§ WHAT THE TASK REQUIRES
When a line below holds the string "width", show that line.

Collected data:
⟨

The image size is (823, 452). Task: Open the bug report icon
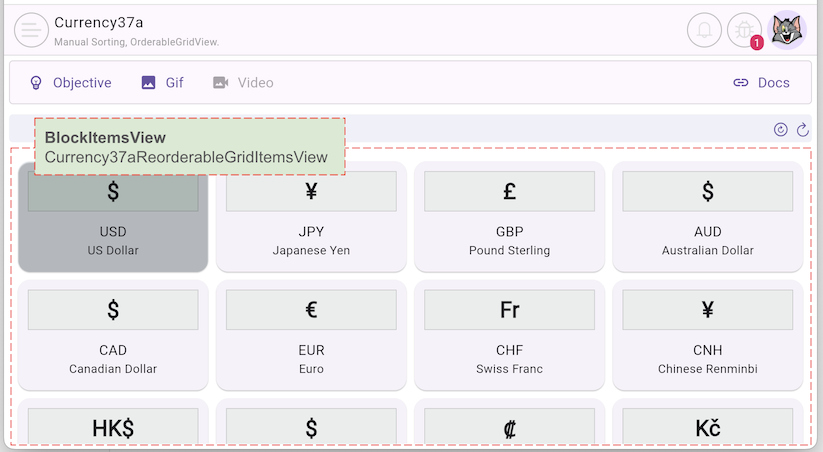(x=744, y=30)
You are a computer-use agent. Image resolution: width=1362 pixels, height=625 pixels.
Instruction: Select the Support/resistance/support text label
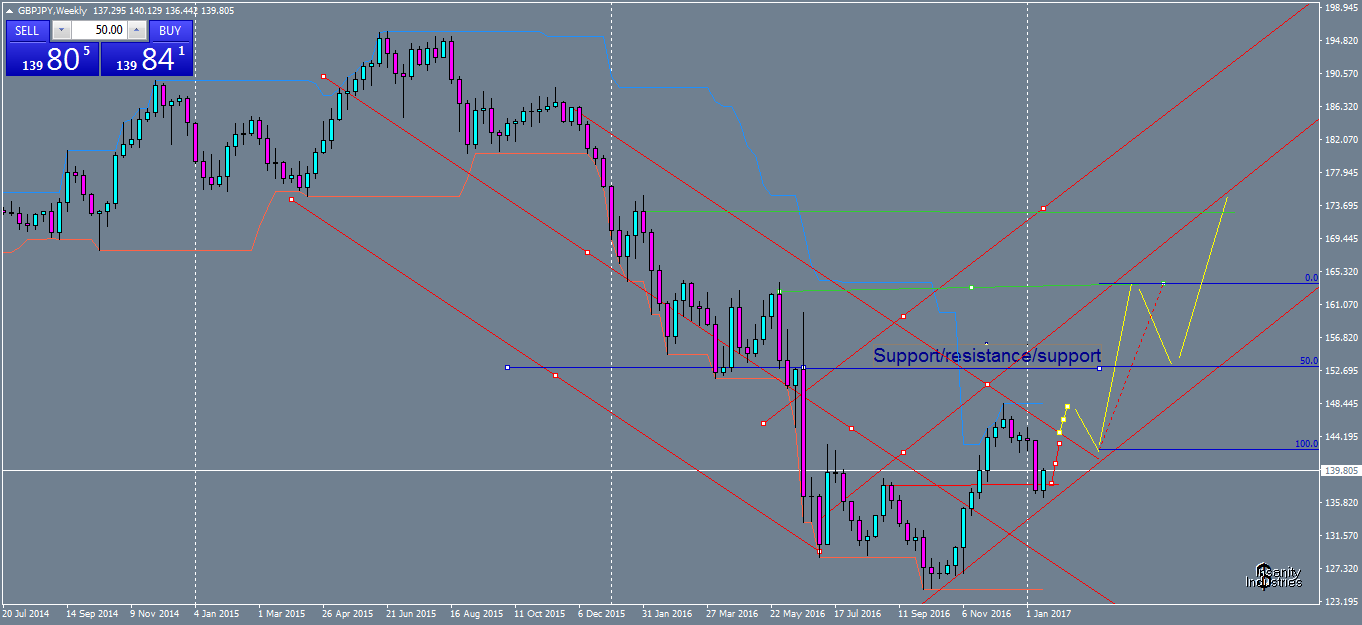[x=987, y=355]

⟩
⟨

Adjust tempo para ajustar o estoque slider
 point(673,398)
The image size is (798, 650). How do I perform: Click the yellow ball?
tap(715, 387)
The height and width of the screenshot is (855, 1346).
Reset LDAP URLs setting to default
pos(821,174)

⟩

§ SOLUTION FOR THIS EXERCISE
You are a computer-use agent. Image resolution: width=1362 pixels, height=625 pixels.
The height and width of the screenshot is (855, 1346).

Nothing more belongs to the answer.